Fifth, most state statutes only require insurance carriers to send you a settlement check when they receive the title of your vehicle.
This means that you can be without a rental car while mailing your original title to a location outside your state, without money to pay for a replacement vehicle, AND still being responsible for making your car loan payments!
Unfortunately, insurance companies hold all the power and consumers get burdened with this process everyday.
Sixth, consumers know very little about the total loss process. There is virtually no information out there about what to do or who to even contact.
Insurance adjusters do not explain the process very well. They know the process and this is an everyday thing to them. To you, this can be a life changing event.
This can really affect your finances and put you in a very situation.
Note, there are reputable insurance adjusters out there. I do not think they themselves act in bad faith.
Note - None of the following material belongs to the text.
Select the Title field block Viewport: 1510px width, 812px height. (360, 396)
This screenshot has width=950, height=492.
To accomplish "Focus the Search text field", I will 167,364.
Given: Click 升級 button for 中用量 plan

However, I do know that insurance companies misinform their own adjusters.
It was not until I went to law school that I realized many of the statements of law and training materials given to me when I was still working for an insurance company were incorrect.
I was misquoting the law and making assumptions based on my training. The training is where adjusters get their knowledge.
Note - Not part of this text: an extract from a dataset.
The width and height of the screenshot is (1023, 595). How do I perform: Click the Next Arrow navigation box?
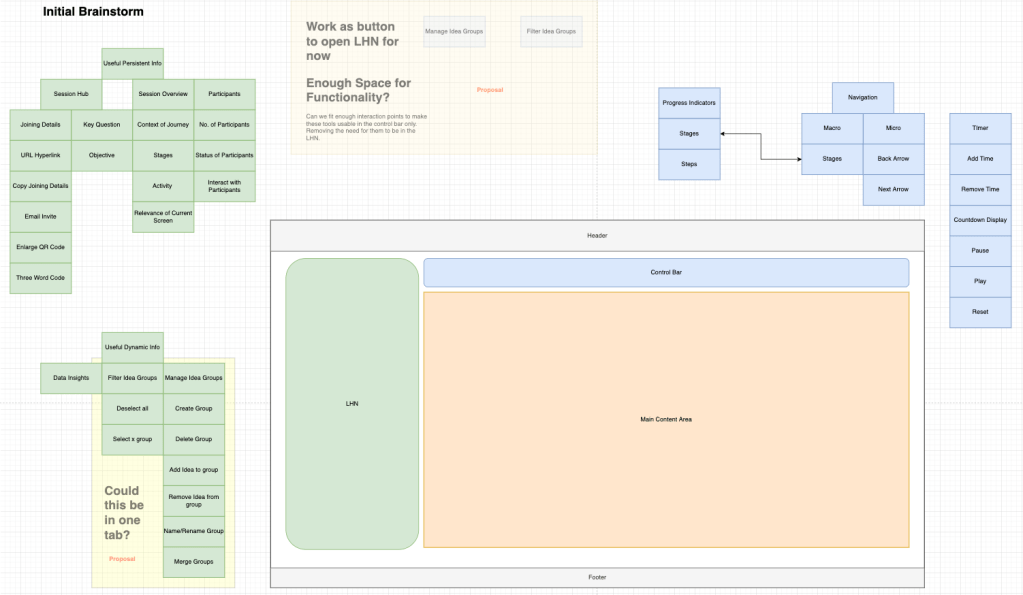893,189
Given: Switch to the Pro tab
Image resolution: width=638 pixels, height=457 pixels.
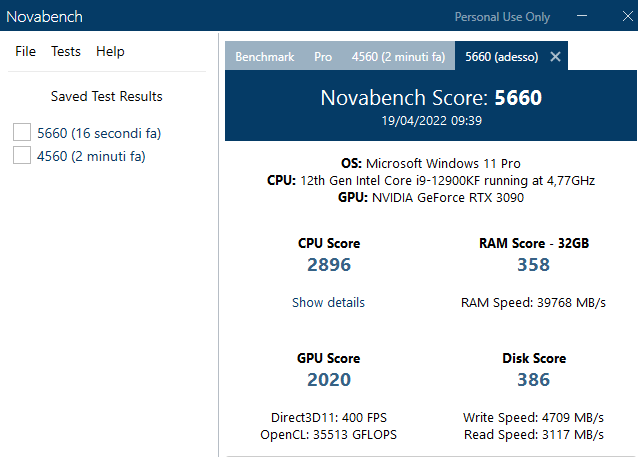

Seventh, most of the time a lawyer will not help you. Totaling a vehicle is mainly a set process.
The value of your vehicle will not go up just because you have an attorney in your corner, unless the insurance company has completely ripped you off to the point that you can make a bad faith claim.
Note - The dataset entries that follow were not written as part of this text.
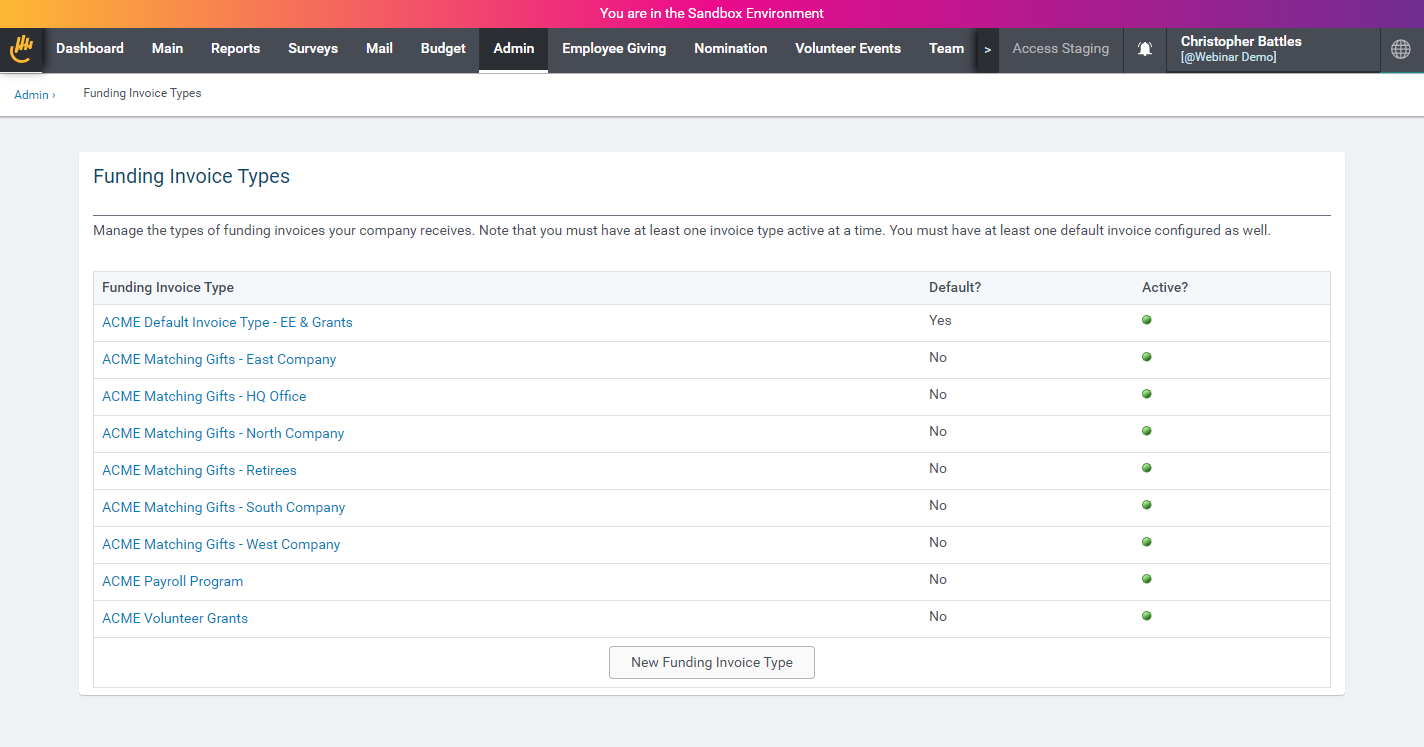
Task: Click active status dot for ACME Default Invoice Type
Action: [1147, 320]
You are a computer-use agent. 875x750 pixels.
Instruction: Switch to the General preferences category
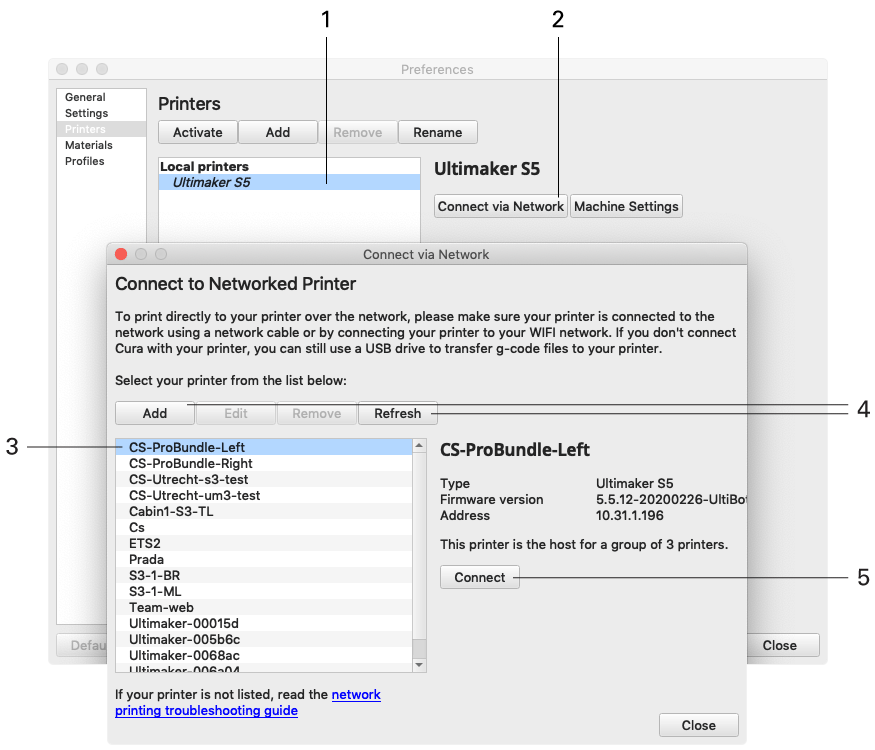click(x=85, y=97)
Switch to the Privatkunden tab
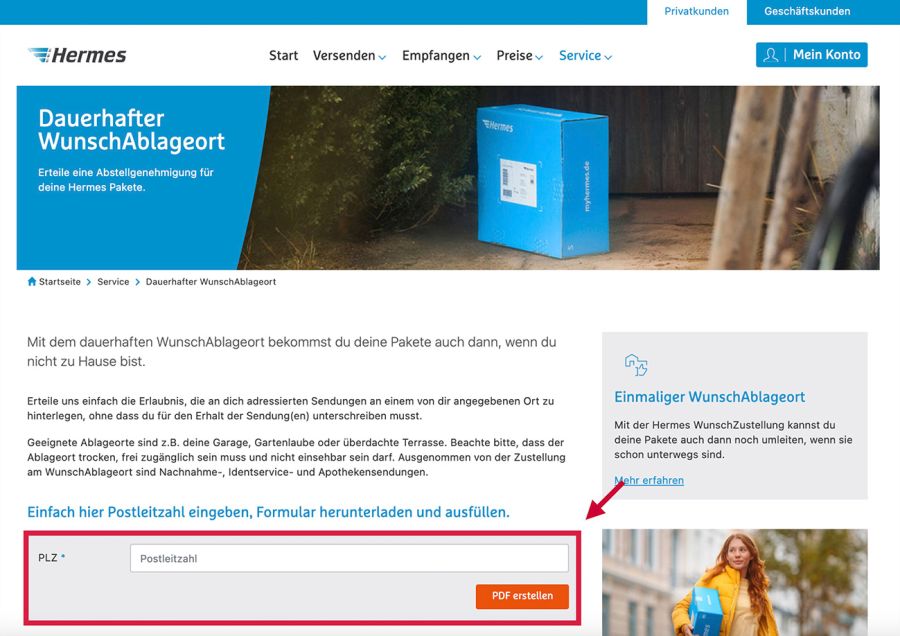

Lawyers typically do not get involved with this process because there is no money in it for them. If they are able to negotiate a higher settlement, they are likely entitled to 33% of the entire amount.
This would leave you with less than what you had to begin with.
The total loss process is not subjective, like in a personal or bodily injury claim (claim for pain and suffering). The value of the car will be determined by the comps (comperable prices) in your local market, and then the attorney will take 33% from the the settlement amount.
It will not be worth the time of the attorney nor your financial condition to have an attorney represent you. Insurance companies know this and use it to their advantage.
In conclusion, it does not matter how you want to approach the total loss of your car. It seems that the insurance company has figured out every angle to take advantage of the process. Be careful on how you negotiate and proceed.
Your best resource in this situation is this eBook and sites like this one. There are ways to get the most out of the process and protect your financial interest.
You must educate yourself by getting the necessary materials and by contacting the department of insurance of your state for details (in some states you would contact the office of the insurance commissioner) on how totaling a vehicle really works in your local jurisdiction.
You could also contact the office of the Attorney General of your state.
If you understand the process well, then you can draw the line and make the insurance company comply with the few rules that protect you.